Bioinspired sutured materials for strength and toughness: Pullout mechanisms and geometric enrichments

Hard structural elements in nature are often joined with sutures lines, as seen in human skull, cephalopods or turtle shell. These sutures can arrest cracks, and can provide flexibility for respiration, locomotion or growth. In this paper we introduce a morphometric method to capture the complex shape of sutured interfaces using only a few parameters. The method is simple, and can capture relatively complex suture geometries with re-entrants, interlocking features. The study starts with a simple jigsaw-like model which is enriched with additional features (plateau regions in dovetail-like sutures, multiple locking sites).
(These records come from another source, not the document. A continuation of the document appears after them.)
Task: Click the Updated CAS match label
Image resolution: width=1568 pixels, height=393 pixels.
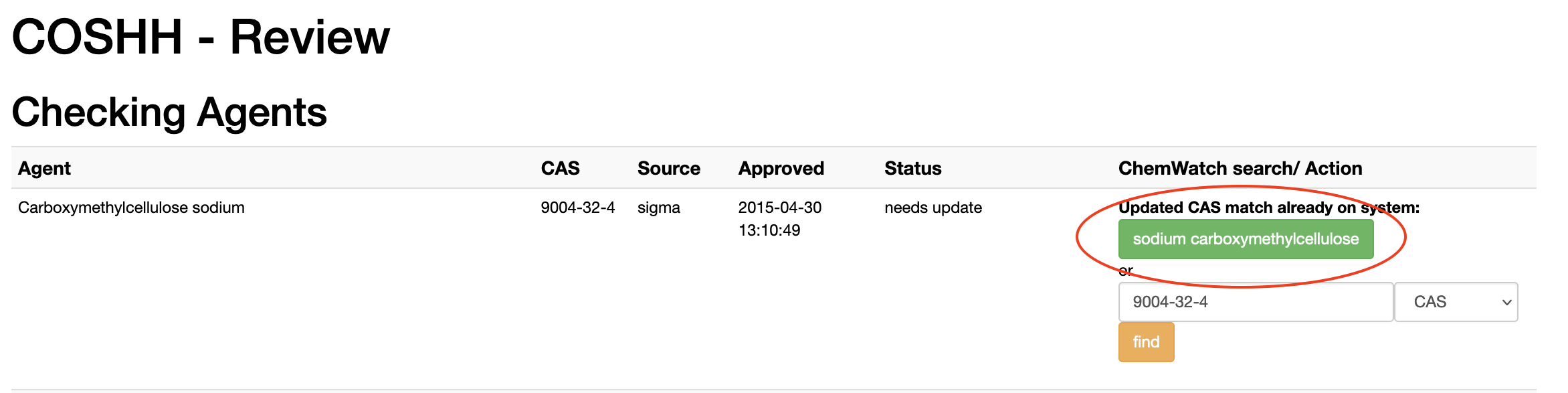Action: click(1268, 208)
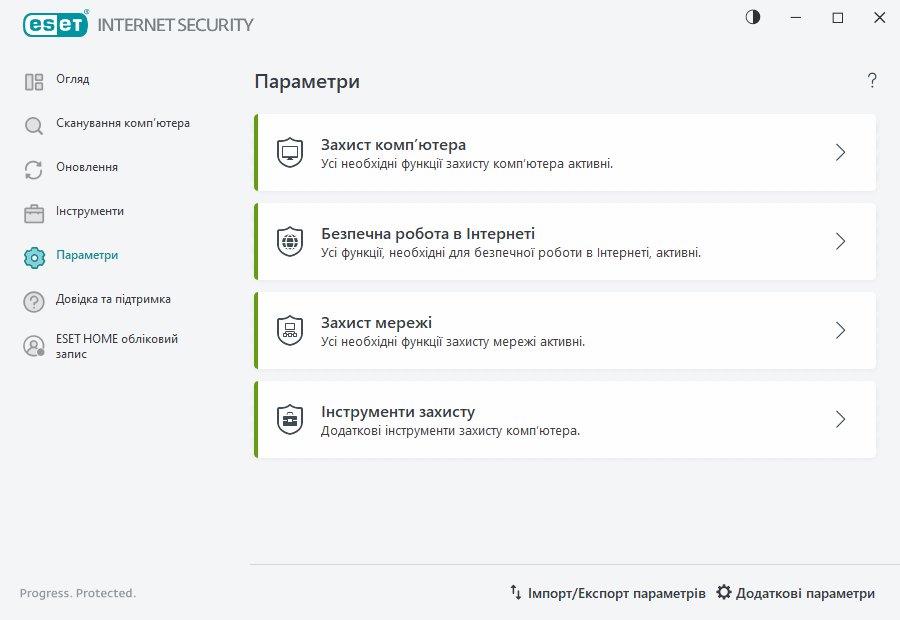Expand Інструменти захисту chevron
The height and width of the screenshot is (620, 900).
[x=840, y=419]
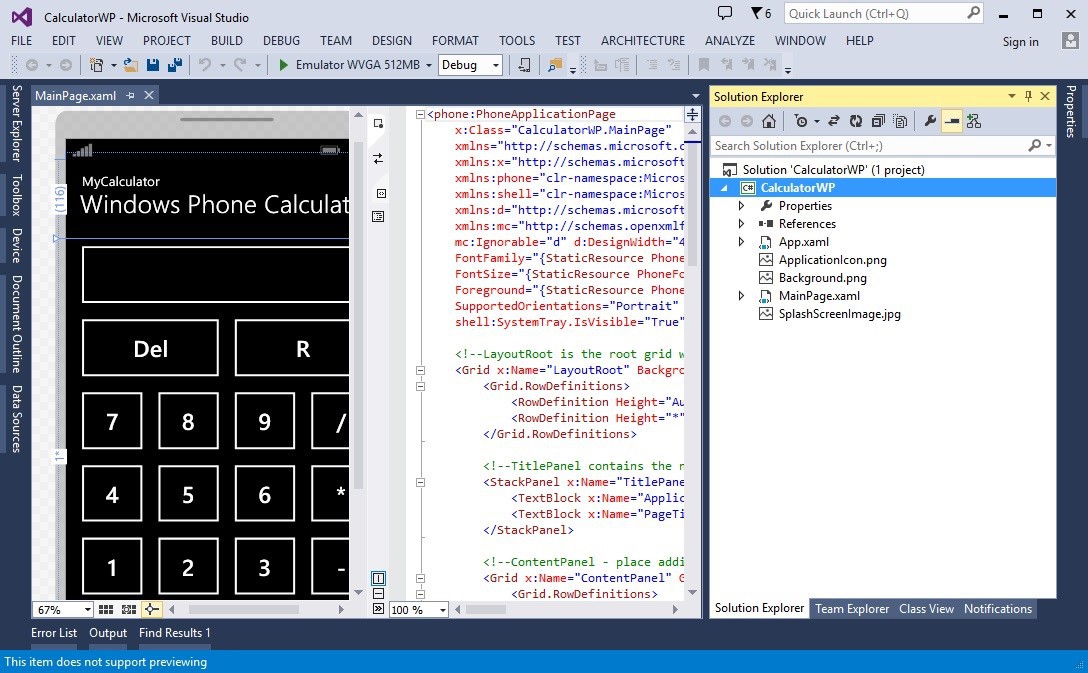Image resolution: width=1088 pixels, height=673 pixels.
Task: Click the Home icon in Solution Explorer
Action: 768,121
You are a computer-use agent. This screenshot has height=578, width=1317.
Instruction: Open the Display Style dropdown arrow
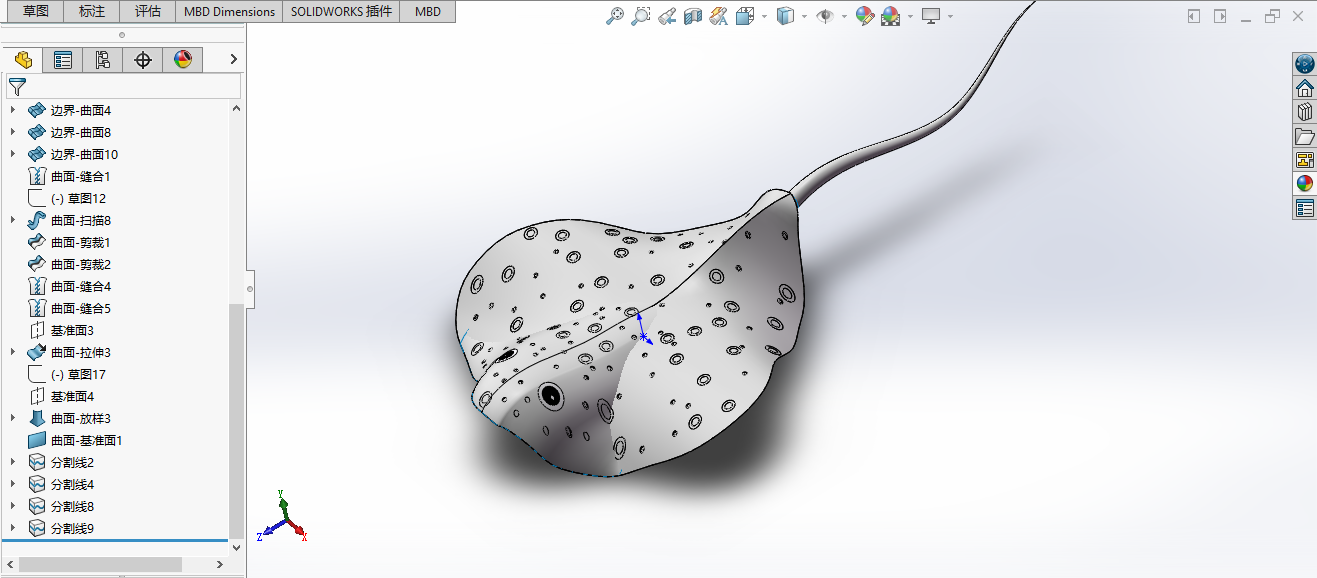pyautogui.click(x=804, y=16)
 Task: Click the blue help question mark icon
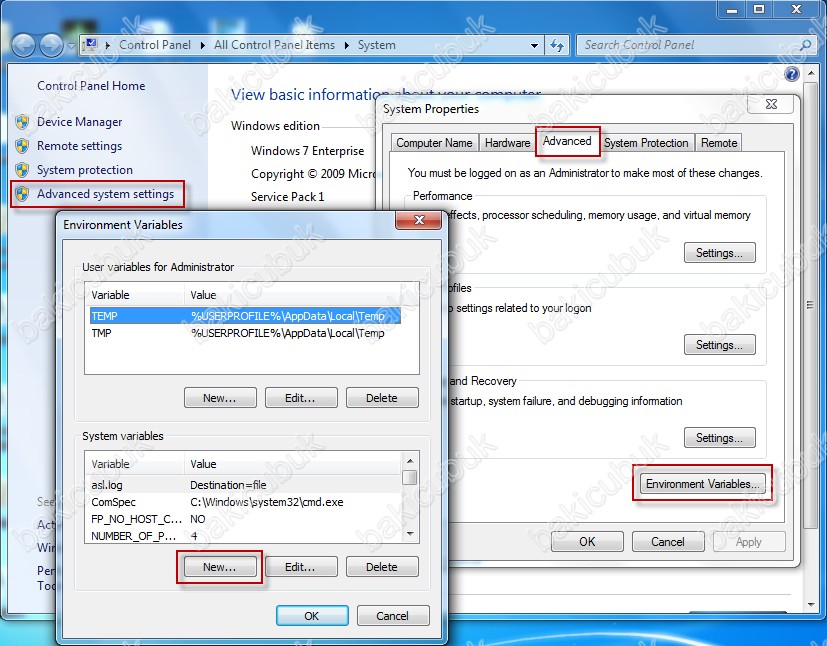(790, 73)

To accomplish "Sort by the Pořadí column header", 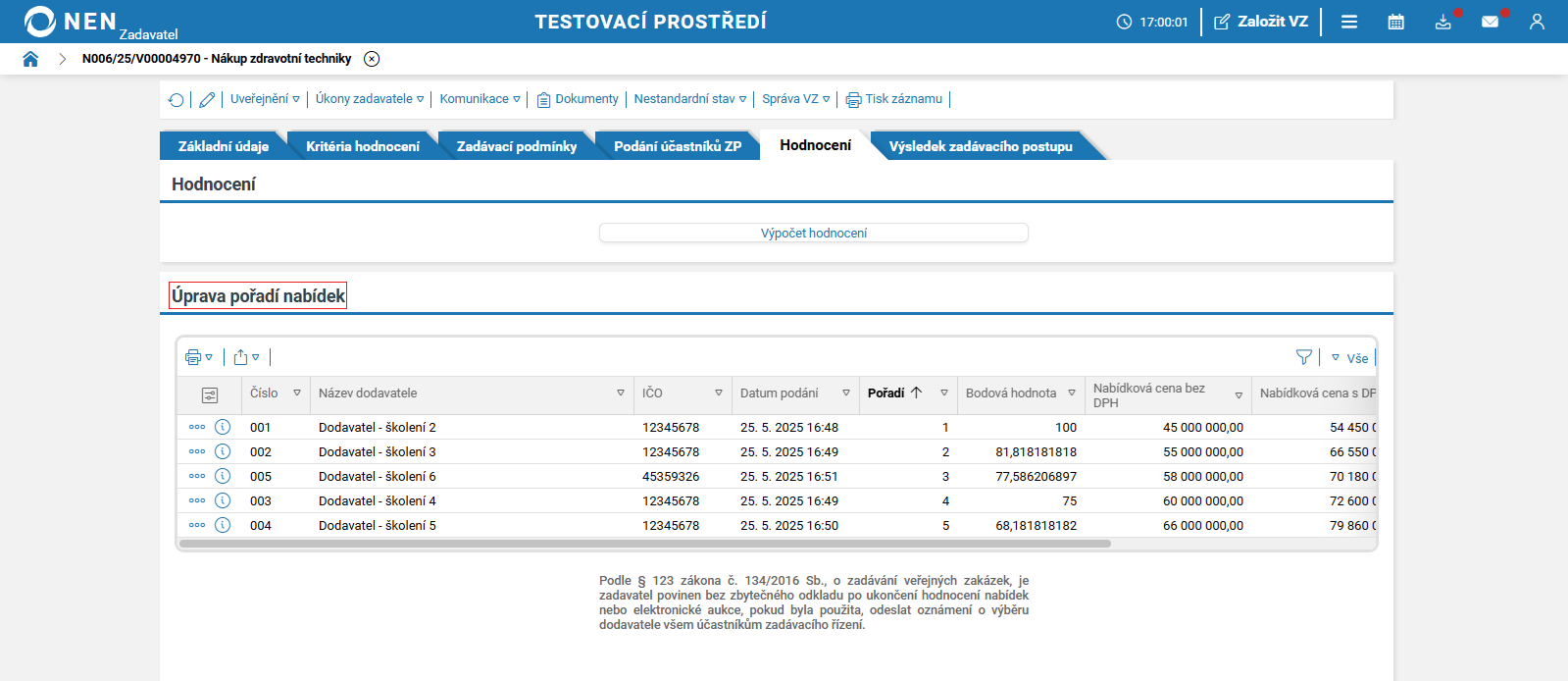I will click(x=886, y=393).
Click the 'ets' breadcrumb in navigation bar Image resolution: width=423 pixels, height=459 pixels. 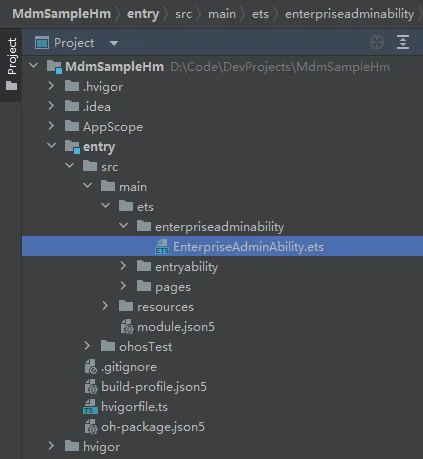click(x=260, y=14)
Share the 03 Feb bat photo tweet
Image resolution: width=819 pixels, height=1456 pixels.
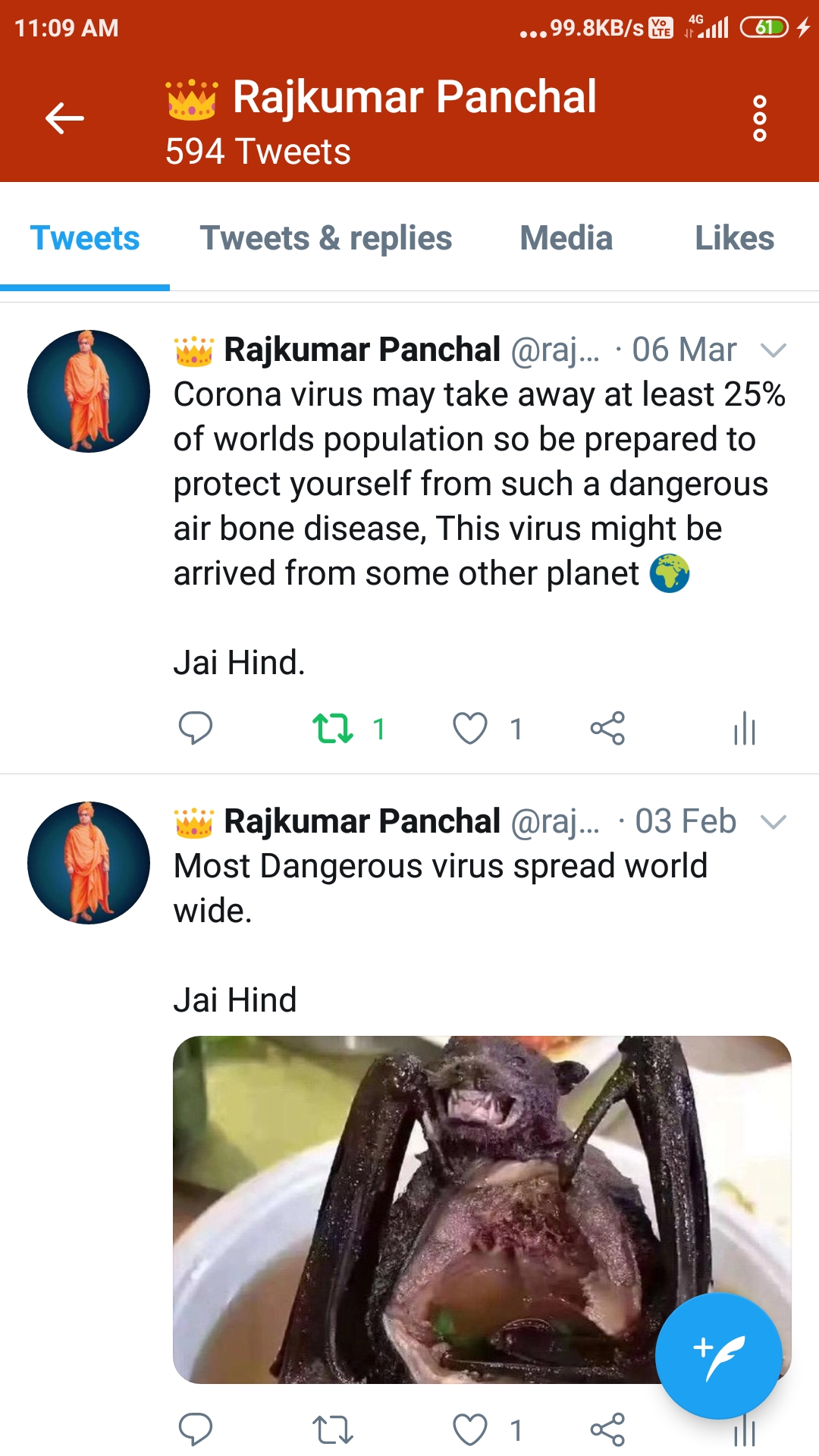click(607, 1430)
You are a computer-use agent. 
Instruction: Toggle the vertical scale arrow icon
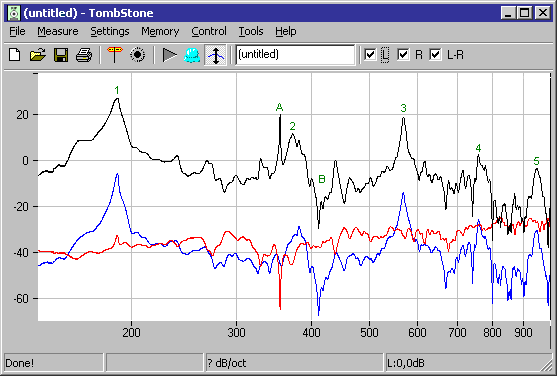216,55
For each case, closed form and finite elements solutions are developed to capture the full nonlinear pullout response and to predict the maximum stress (and potential fracture) in the solid material. These models were then used to identify the geometries and interface properties (friction) that lead to optimum combinations of strength and energy absorption. Suture designs that reduced frictional stress with low coefficient of friction or with multiple contact points were the most efficient. The results can serve as guidelines to design and optimization of non-adhesive sutures with arbitrary shapes made of arc of circles and lines. We found that the best designs involve low coefficient of friction, which raises an interesting hypothesis on the function of the protein layer in natural sutured lines: This soft layer could act as “lubricant” to prevent the fracture of the solid structures.